His steady eyes were fixed upon her. 'What are you doing here?' he said, frightened by the look in her face, and forgetting in his agitation to greet her formally.

'What does it all matter?' said Dolly, answering his reproachful glance, and speaking in a shrill voice: 'I don't care about anything any more, I am tired out, yes very tired,' the girl repeated. She was wrought up and speaking to herself as much as to him, crying out not to be heard, but because this heavy weight was upon her, and she was struggling to be rid of it and reckless: she must speak to him, to anybody, to the shivering bushes, to the summer dust and silence, as she had spoken to the stagnant water of the pond. She was in a state which is not a common one, in which pain plays the part of great joy, and excitement unloosens the tongue, forces men and women into momentary sincerity and directness, carries all before it; her long self-control had broken down, she was at the end of her powers—she was only thinking of her own grief and not of him just then. As she turned her pale stone-cut face away and looked across the low laurel bushes, Frank Raban felt a pang of pity for her of which Dorothea had no conception. He came up to the bench.

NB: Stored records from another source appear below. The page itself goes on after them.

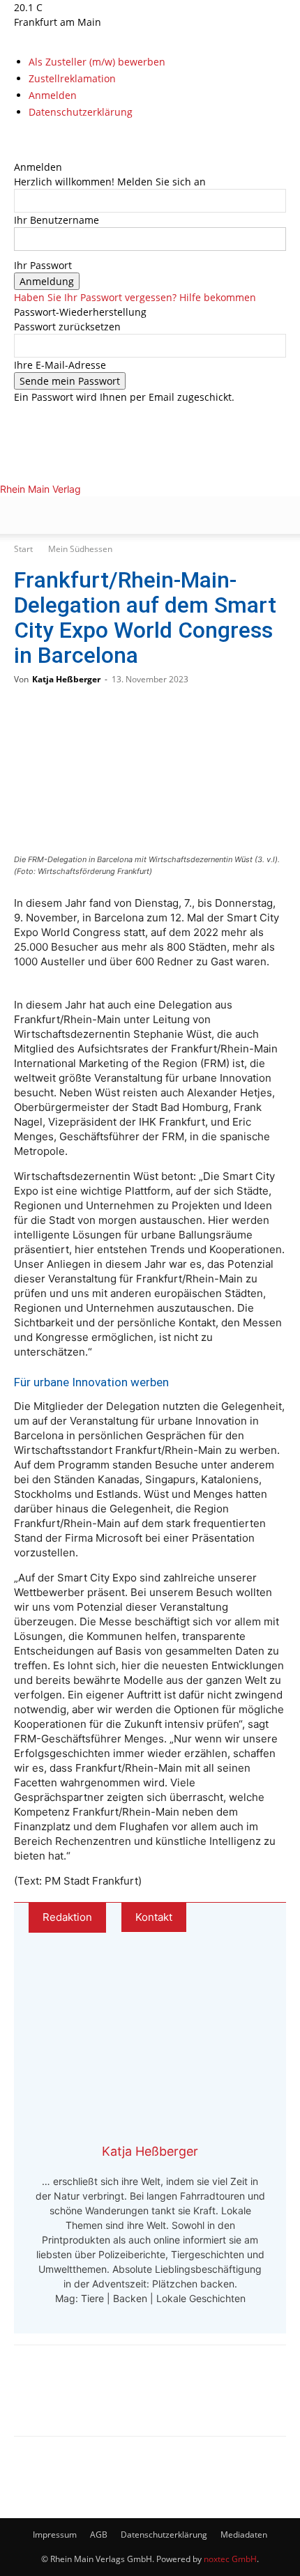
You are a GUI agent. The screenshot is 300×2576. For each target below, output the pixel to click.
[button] (23, 515)
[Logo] (128, 592)
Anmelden (53, 95)
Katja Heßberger (66, 679)
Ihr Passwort (43, 265)
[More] (173, 2400)
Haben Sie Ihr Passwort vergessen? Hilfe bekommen (135, 297)
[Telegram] (127, 2400)
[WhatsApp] (81, 2400)
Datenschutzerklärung (81, 111)
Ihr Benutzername (56, 220)
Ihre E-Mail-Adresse (60, 364)
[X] (39, 137)
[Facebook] (19, 137)
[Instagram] (29, 137)
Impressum (55, 2534)
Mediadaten (243, 2534)
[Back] (18, 152)
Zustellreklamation (72, 78)
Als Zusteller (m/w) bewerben (97, 61)
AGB (98, 2534)
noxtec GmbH (230, 2559)
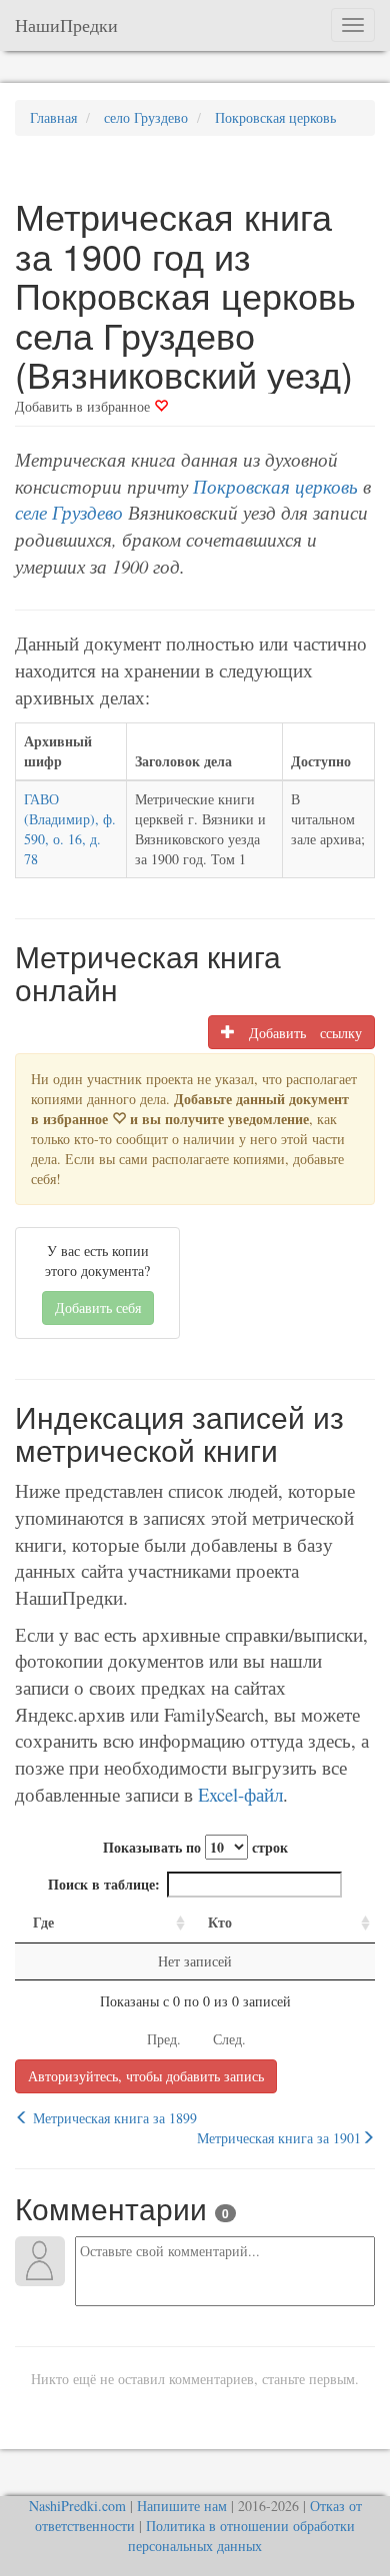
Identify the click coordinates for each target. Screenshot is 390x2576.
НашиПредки (66, 25)
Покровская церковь (275, 486)
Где (43, 1922)
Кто (220, 1922)
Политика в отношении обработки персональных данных (241, 2535)
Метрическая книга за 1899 (113, 2117)
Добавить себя (98, 1307)
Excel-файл (240, 1794)
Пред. (164, 2038)
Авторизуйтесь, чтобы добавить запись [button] (146, 2075)
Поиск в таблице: (104, 1884)
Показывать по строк (195, 1847)
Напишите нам (182, 2505)
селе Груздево (69, 512)
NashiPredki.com (77, 2505)
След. (229, 2038)
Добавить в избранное (84, 406)
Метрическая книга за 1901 (279, 2137)
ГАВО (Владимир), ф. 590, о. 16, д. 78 (70, 828)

'Don't lose courage,' he said—'not yet; you have been so good all this time.'

It was not so much what he said which touched her, as the way in which he said it. He seemed to know how terribly she had been suffering, to be in tune even with this remorseless fugue of pain repeated. His kindness suddenly overcame her and touched her; she hid her face in her hands and burst out crying, and the tears eased and softened her strained nerves.

'It was coming here that brought it all back,' she said, 'and finding——' Her voice failed.